In the 1950s and 1960s, dozens of Bahrainis fleeing repression in their country sought refuge in nearby Kuwait. There, they joined a cosmopolitan community of Arab activists including Palestinians, Algerians, Omanis, and Yemenis, a milieu that spawned movements such as Fatah and the Dhofari revolutionaries. Like these contemporary movements, the Bahraini exiles capitalized on Kuwait’s relatively open environment, adopting it as a base in their struggle against British colonial rule in Bahrain.
Although Kuwait features as a backdrop to the histories of various political groups, its status as a regional center for anti-colonial activism has yet to be analyzed in its own right. Using the Bahraini activists’ experience as a case study, this paper argues that this tiny monarchy at the periphery of the Arab world played a comparable role to the much better-known anti-colonial hubs of Cairo, Algiers, and Aden. It engages with the growing literature on anti-colonial hubs, which focuses on colonial metropoles and post-colonial African capitals. It thus extends the study of anti-colonial movements and decolonization to the largely neglected Arabian Peninsula.

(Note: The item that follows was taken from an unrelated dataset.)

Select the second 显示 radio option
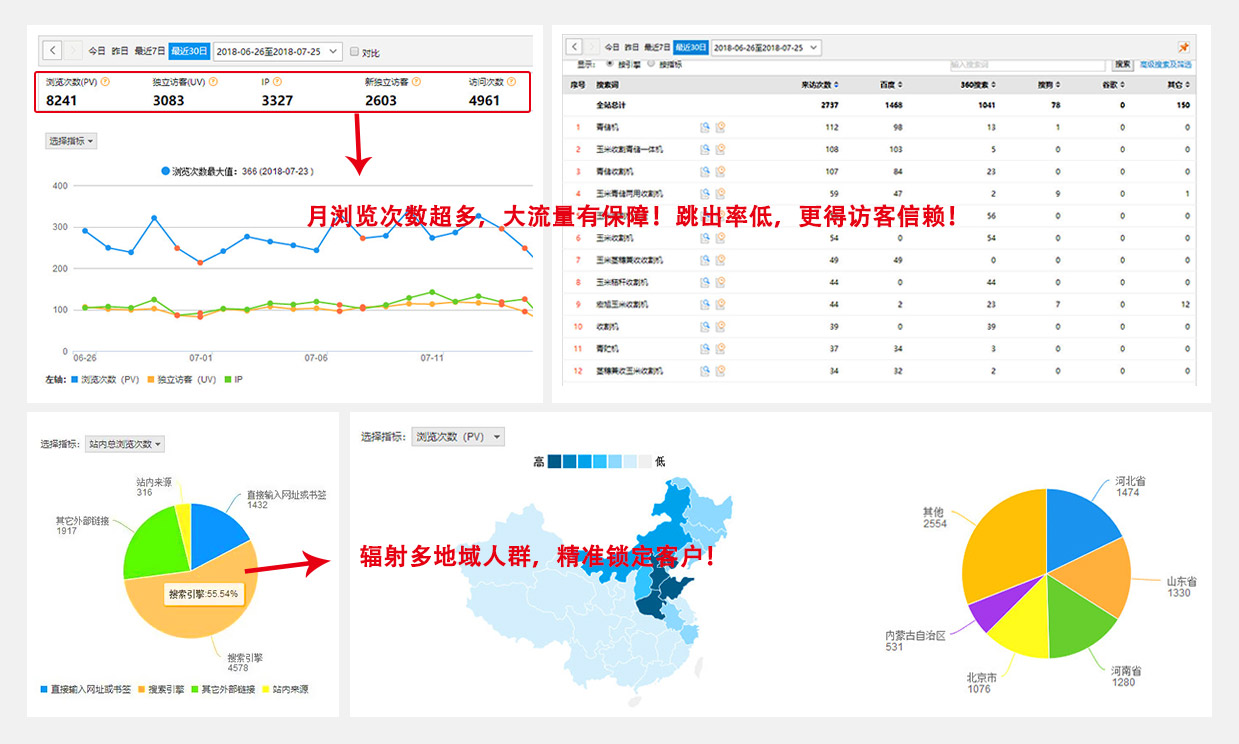Viewport: 1239px width, 744px height. [651, 64]
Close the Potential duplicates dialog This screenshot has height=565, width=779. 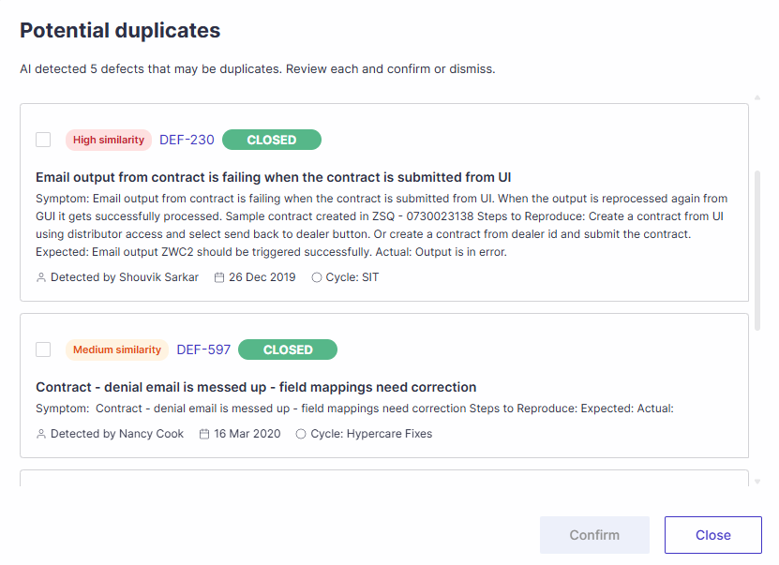click(713, 535)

Adopting the framework of “translocality” (Freitag and von Oppen), whereby the study of mobility across boundaries is combined with attention to local contexts, the paper begins by detailing the various interconnected developments that made Kuwait a hospitable environment for regional activists beginning in the 1950s. These include internal political dynamics, especially the rise of the Movement of Arab Nationalists (MAN); the exploitation of oil and the resultant increase in migration; Kuwait’s emergence as a regional educational center; the rise of Nasserist Egypt; and British imperial policy. The second part of the paper uses British archives, the Kuwaiti press, and activists’ memoirs to chart the formation of the Bahraini exile community, its anticolonial activities, and its interactions with other actors in Kuwait. The first exiles arrived following the British-backed crackdown on the opposition Higher Executive Committee in 1956, while subsequent waves were formed largely of Bahraini MAN cadres. With the support of the Kuwaiti MAN, other nationalist elements, and sympathetic ruling family members, the Bahraini MAN members turned Kuwait into a media and operations center. This activity culminated with the March Intifada of 1965, a major anti-colonial uprising in Bahrain that was partly directed from Kuwait. By 1966, however, a combination of political developments led to the eviction of most Bahraini activists from the country, ending a seminal chapter in Kuwait’s story as an anti-colonial hub.